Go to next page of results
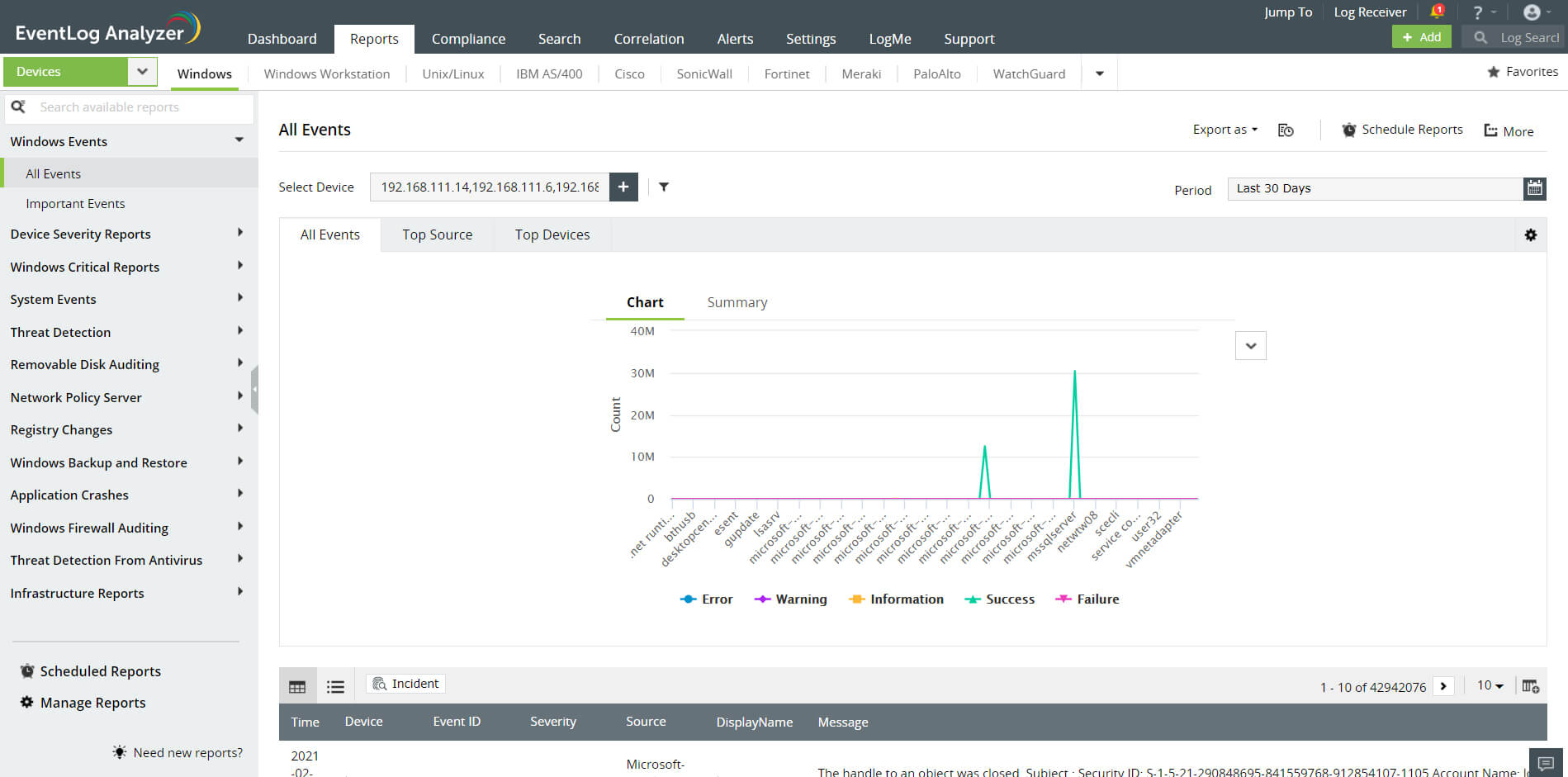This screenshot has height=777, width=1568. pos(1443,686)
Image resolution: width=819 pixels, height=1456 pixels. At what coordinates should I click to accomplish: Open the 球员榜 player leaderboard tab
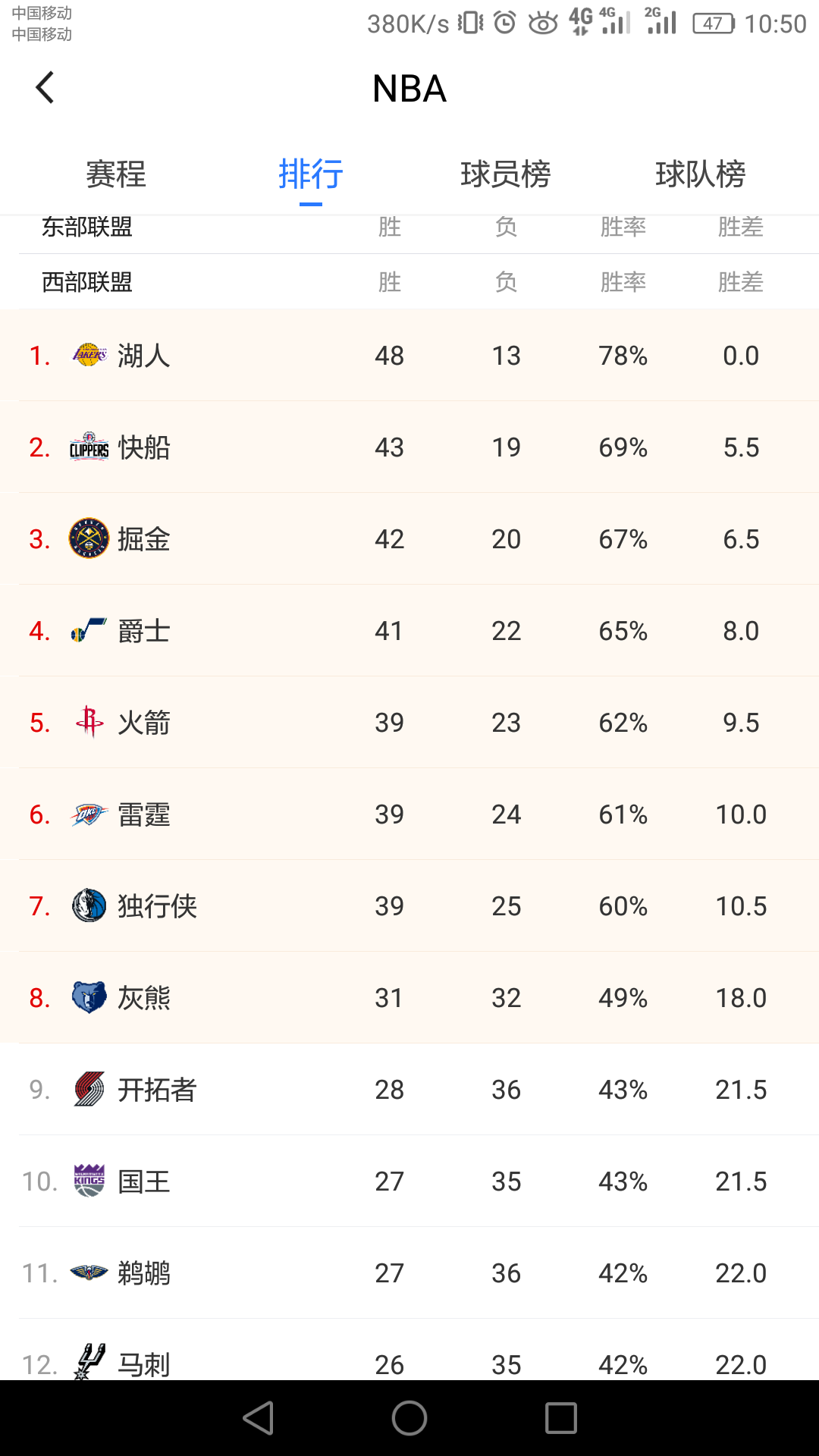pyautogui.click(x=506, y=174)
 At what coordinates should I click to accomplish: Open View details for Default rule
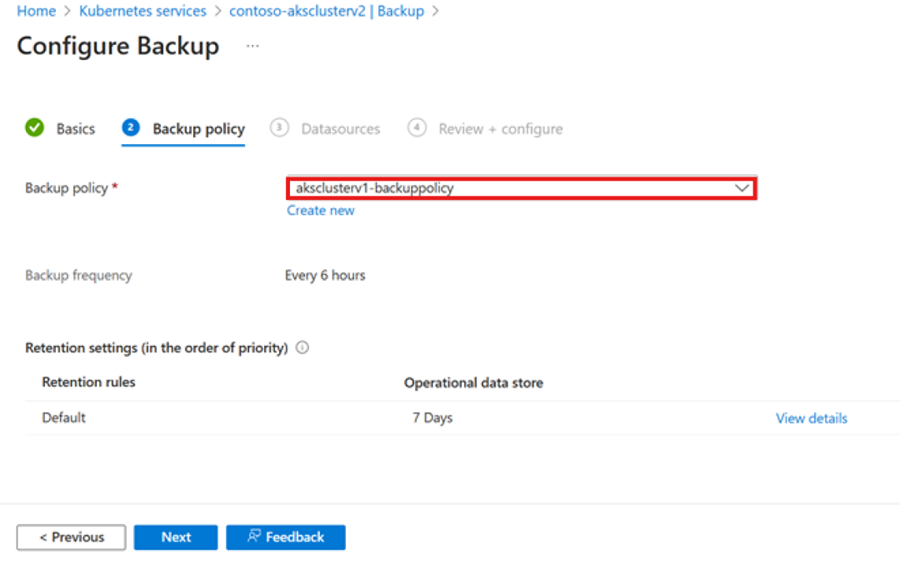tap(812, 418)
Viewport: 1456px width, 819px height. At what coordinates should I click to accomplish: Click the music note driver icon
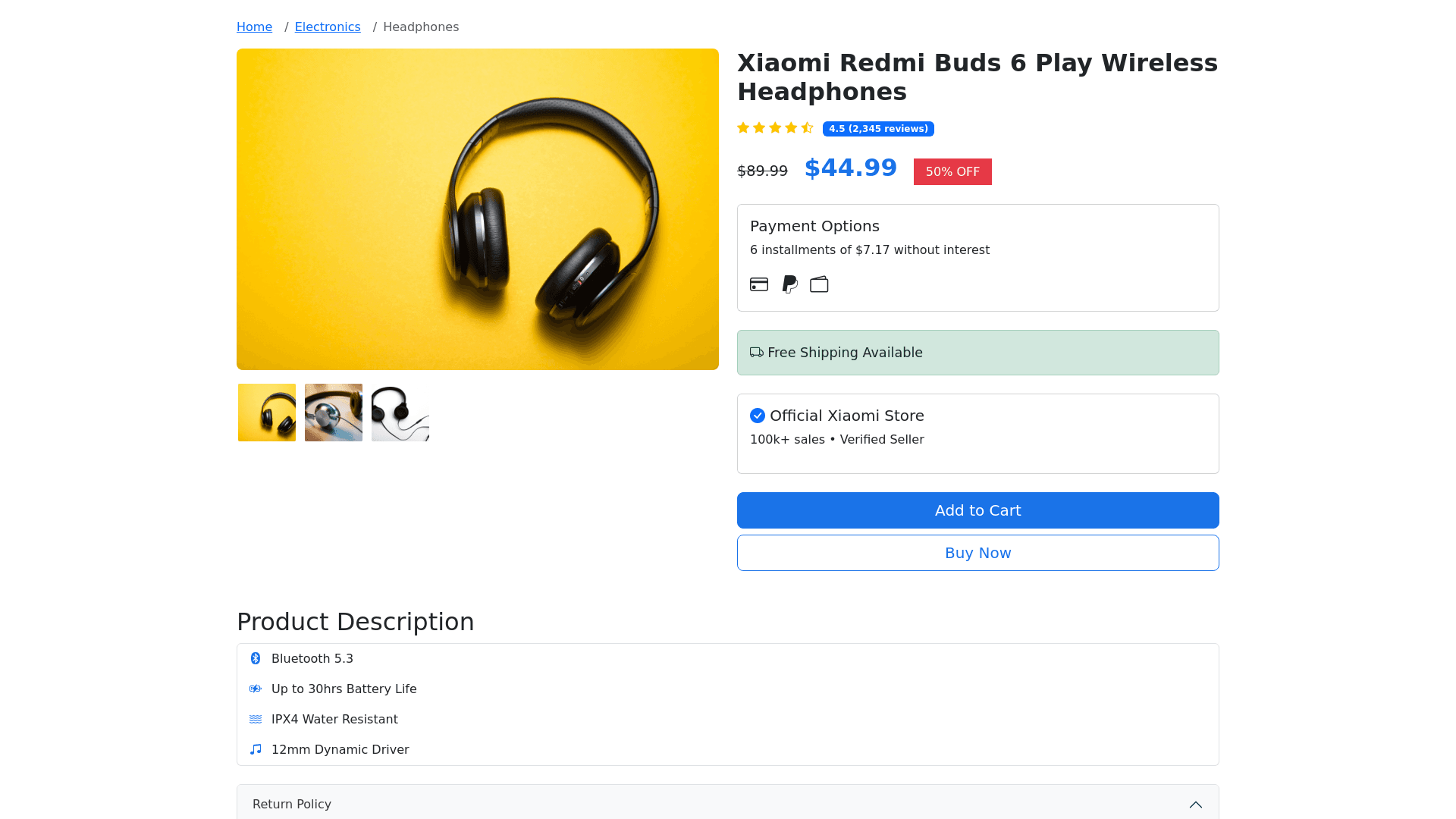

(Task objective) Could you set down nothing but the lines from the one containing "At what coordinates should I click to accomplish: Open View" through the last line of the records above, both ends included, exactly as given and free of pictures?

(Exercise result)
 At what coordinates should I click to accomplish: Open View details for Default rule
tap(812, 418)
Viewport: 1456px width, 819px height. At what coordinates should I click to accomplish: Click the music note driver icon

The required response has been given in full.